To do: In your copy of the data, include no pictures and alter nothing else.

Input for this task:
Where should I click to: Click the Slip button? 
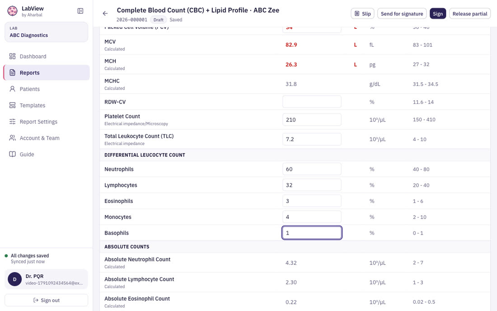click(363, 14)
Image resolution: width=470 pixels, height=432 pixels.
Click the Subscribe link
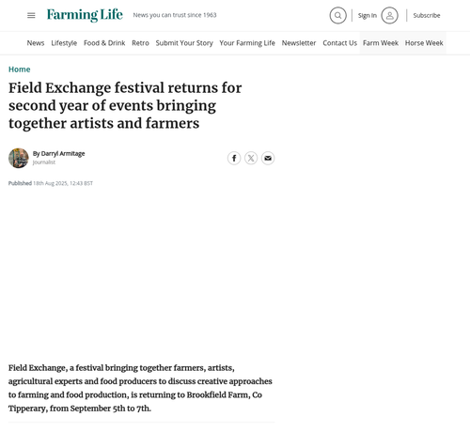(x=427, y=15)
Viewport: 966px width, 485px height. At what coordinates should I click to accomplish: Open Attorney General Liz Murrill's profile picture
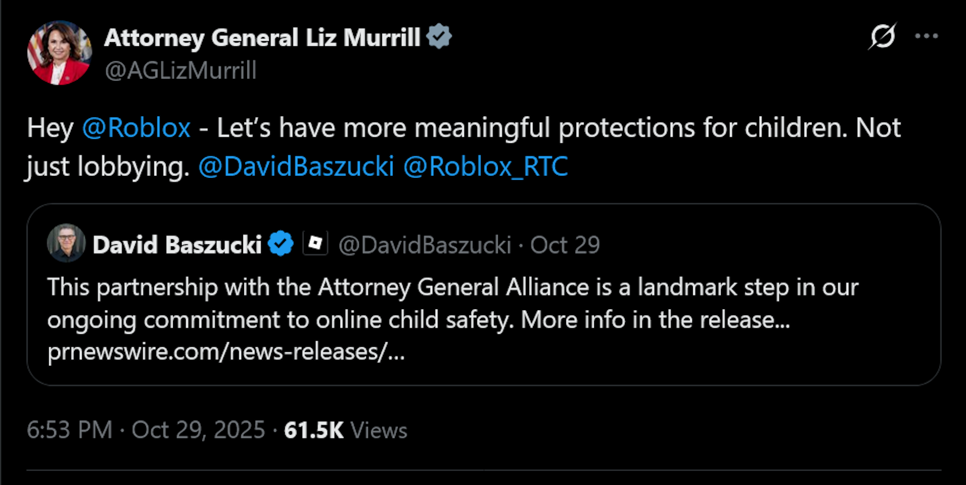(x=60, y=52)
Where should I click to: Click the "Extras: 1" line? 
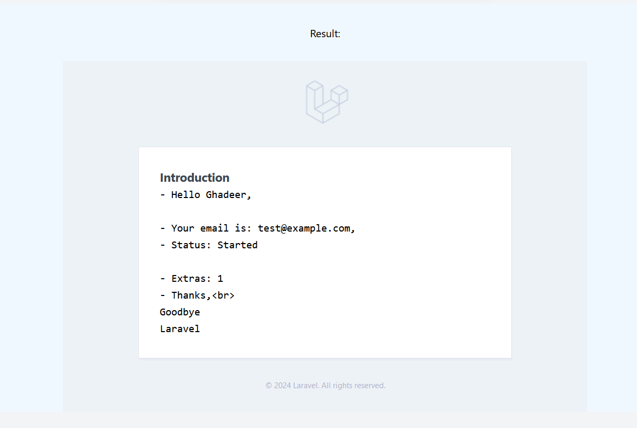coord(191,279)
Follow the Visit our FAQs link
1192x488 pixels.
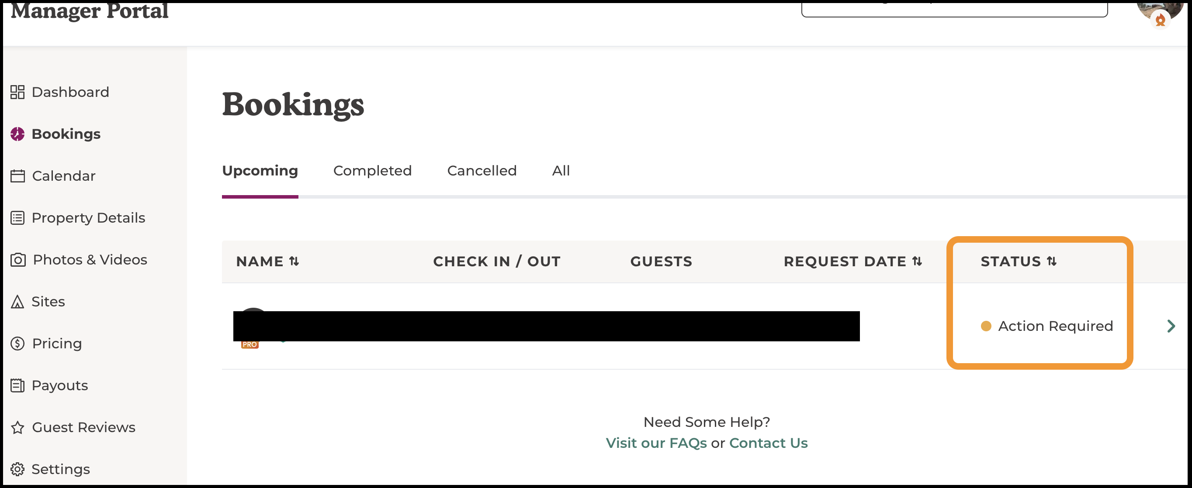tap(656, 443)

Response to this exercise:
Where should I click to: Click the Slip button? 
click(363, 14)
Image resolution: width=470 pixels, height=432 pixels.
Click the Subscribe link
(x=427, y=15)
Viewport: 966px width, 485px height. At what coordinates should I click to accomplish: Open Attorney General Liz Murrill's profile picture
(x=60, y=52)
Where should I click to: Click the "Extras: 1" line? 
coord(191,279)
Follow the Visit our FAQs link
1192x488 pixels.
tap(656, 443)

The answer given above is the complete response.